Earth Observation in the frame of EO-MINERS - Earth Observation methods
Biological
Overview
A wide range of methods exist to assess the state of the 'biosphere'. These methods assess the quantity and quality of faunal, botantical, and fungal constituents of ecosystems. These methods also assess the interaction between those constituents, drawing conclusions on the state of the respective ecosystem. Even an overview over these methods would be beyond the scope of this report. Several indicators (see Ch. 6), e.g. A8 (Recultivation success) and A10 (Soil fertility), refer, however, indirectly to biological properties.
Biological properties can be used to indicate the state of mine-influenced ecosystems.
Bioindicators are organisms, such as plants, lichens, birds, and bacteria that are used to monitor the health of the environment. The organisms are monitored for changes that may indicate a problem within their ecosystem. The changes can be chemical, physiological, or behavioral.

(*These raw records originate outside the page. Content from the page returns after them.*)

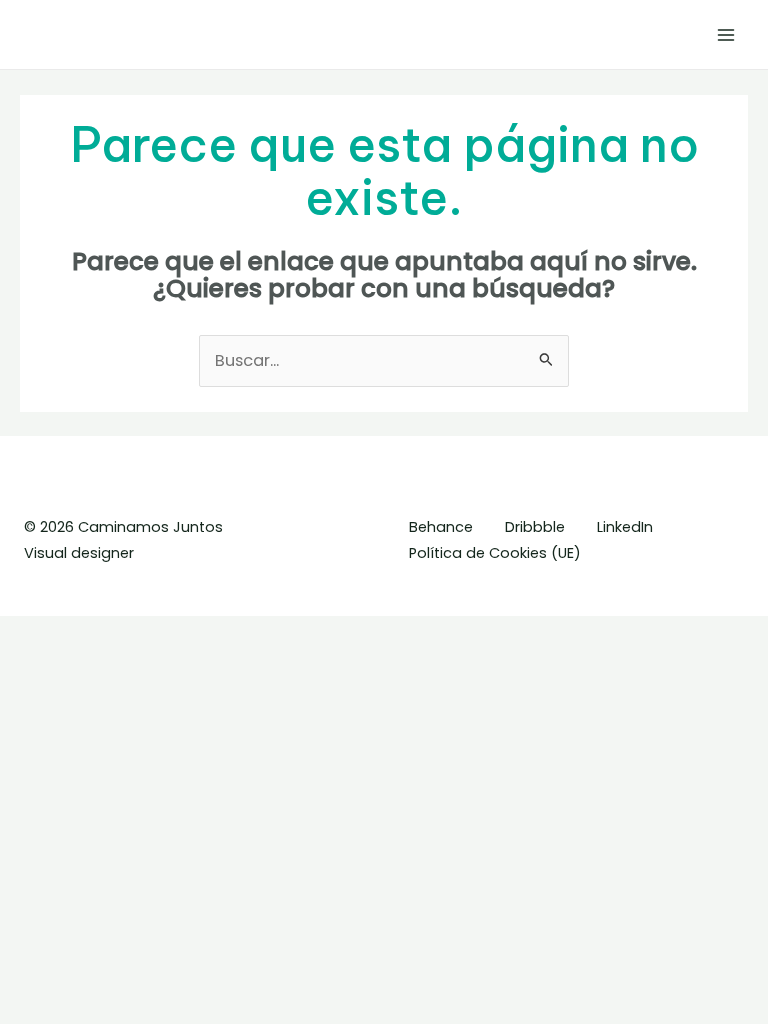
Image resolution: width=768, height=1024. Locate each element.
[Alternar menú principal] (725, 34)
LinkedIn (625, 527)
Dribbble (535, 527)
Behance (441, 527)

Uses and Types of Bioindicators
Each organism within an ecosystem has the ability to provide information on the health of its environment (http://www.biobasics.gc.ca):
Uses of bioindicators
- Detection of changes in the natural environment.

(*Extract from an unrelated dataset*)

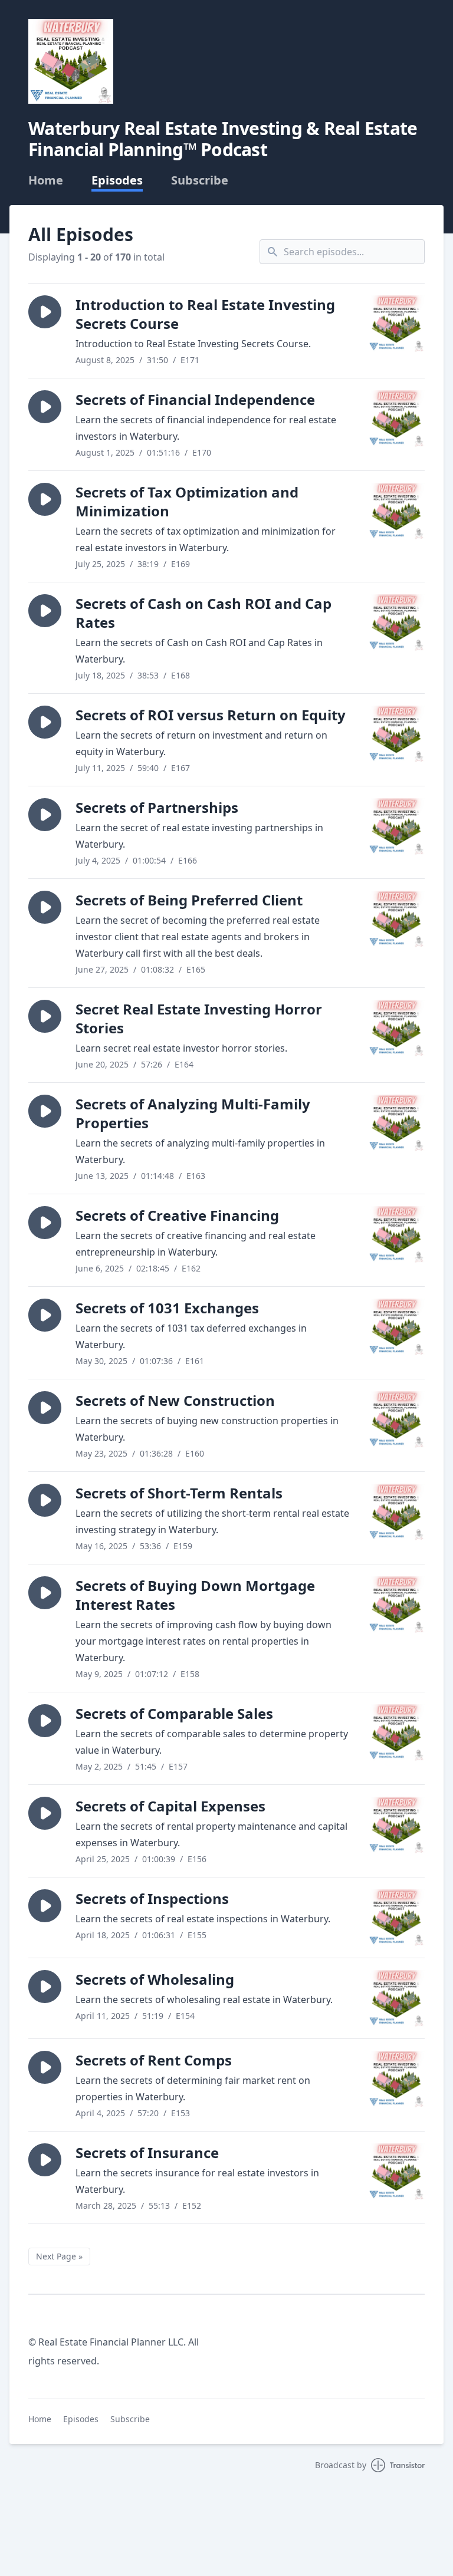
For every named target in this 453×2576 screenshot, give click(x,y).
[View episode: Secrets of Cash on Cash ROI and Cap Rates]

- Monitoring the presence of pollution and its effect on the ecosystem in which the organism lives.
- Monitoring the progress of environmental cleanup.
- Test substances, like drinking water, for the presence of contaminants.
Types of bioindicators
- Plant Indicators -- The presence or absence of certain plant or other vegetative life in an ecosystem can provide important clues about the health of the environment.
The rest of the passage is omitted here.